● **Exercise directions**:
In the rows from the line containing "Screen dimensions: 799x400" through the line containing "point(447,266)", swap "Split Right" for "Split Left" and write those lines out again with nothing else changed. Omit the pictures.

● **Data for this task**:
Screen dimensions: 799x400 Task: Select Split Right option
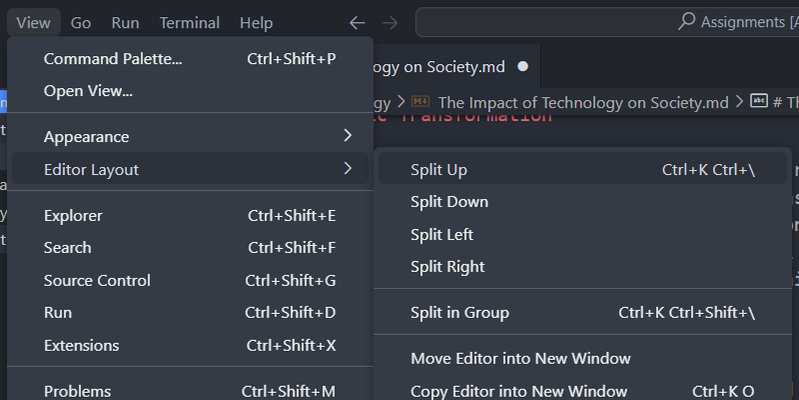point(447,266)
---
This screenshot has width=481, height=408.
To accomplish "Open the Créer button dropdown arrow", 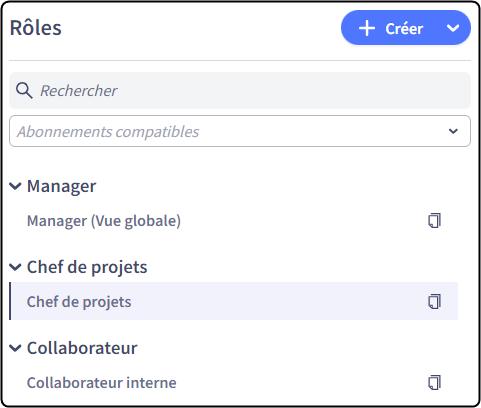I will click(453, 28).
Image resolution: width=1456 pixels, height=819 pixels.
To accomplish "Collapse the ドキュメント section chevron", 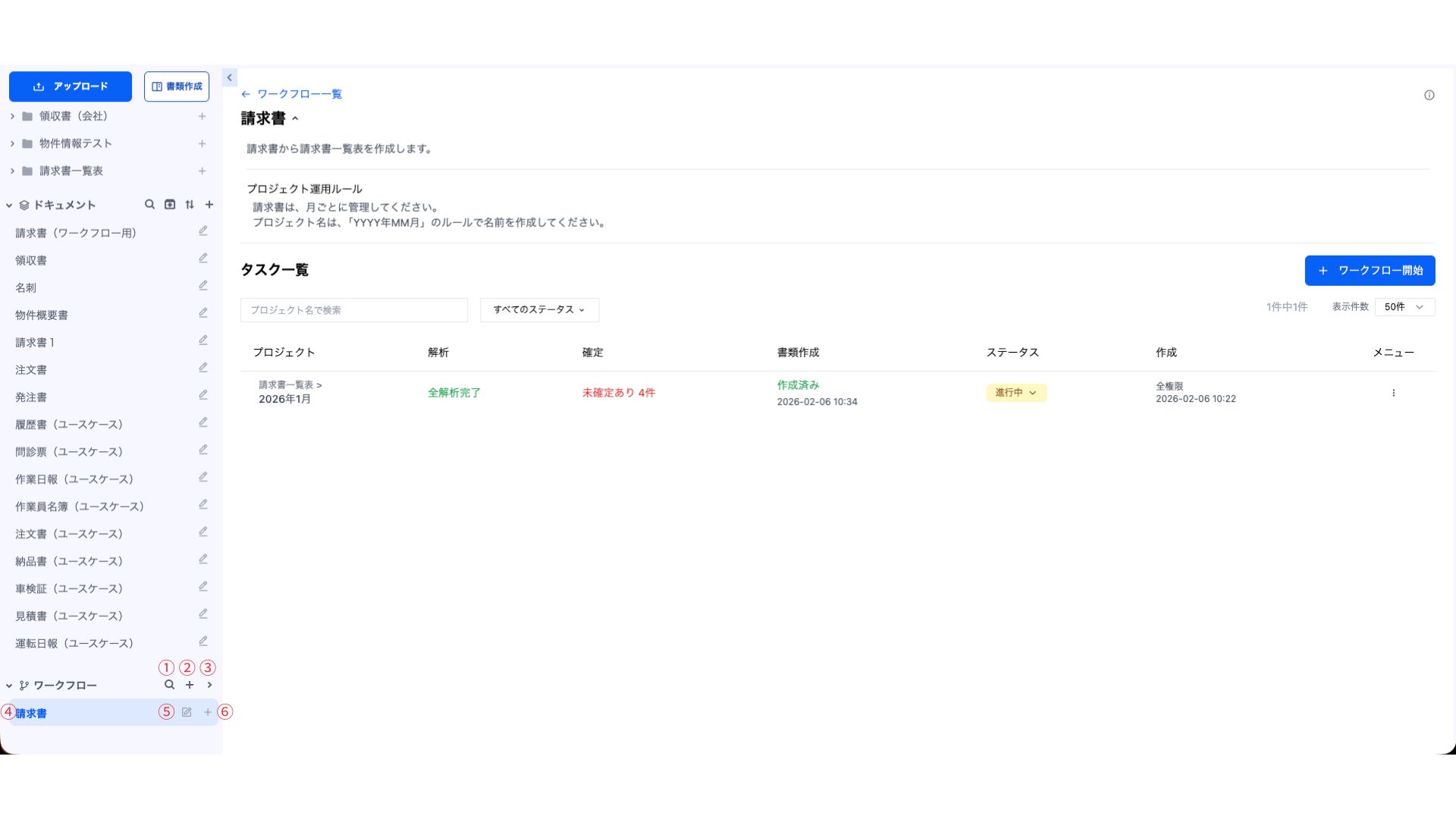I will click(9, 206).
---
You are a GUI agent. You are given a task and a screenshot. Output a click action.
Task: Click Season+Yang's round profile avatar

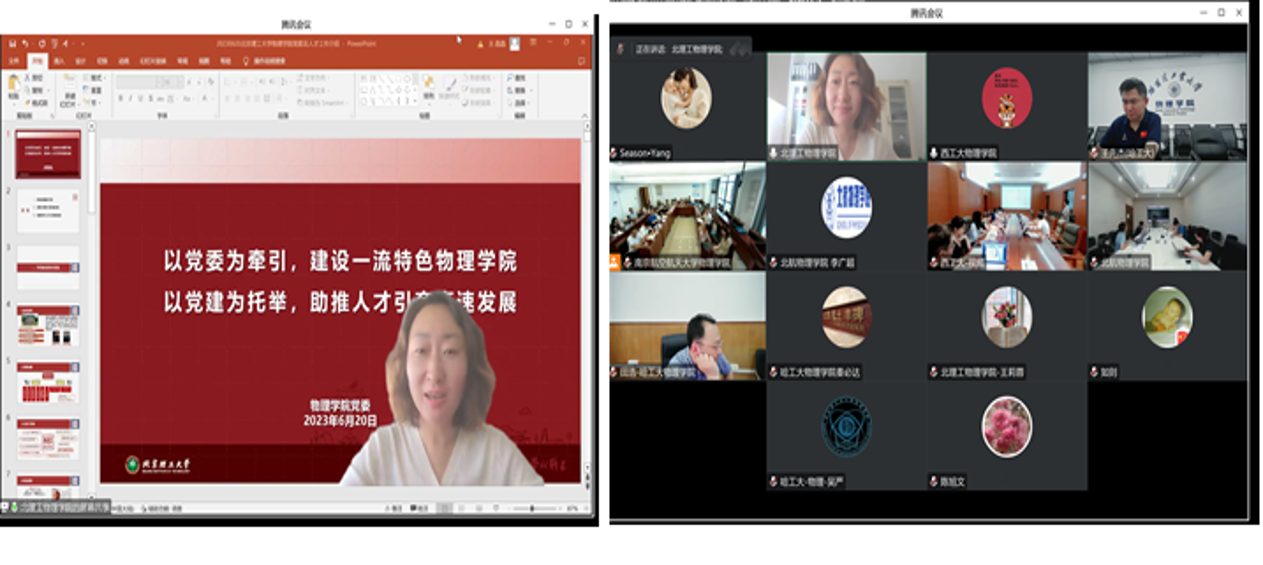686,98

● **Solution to the problem**:
Screen dimensions: 799x400 Task: Select Split Left option
point(447,266)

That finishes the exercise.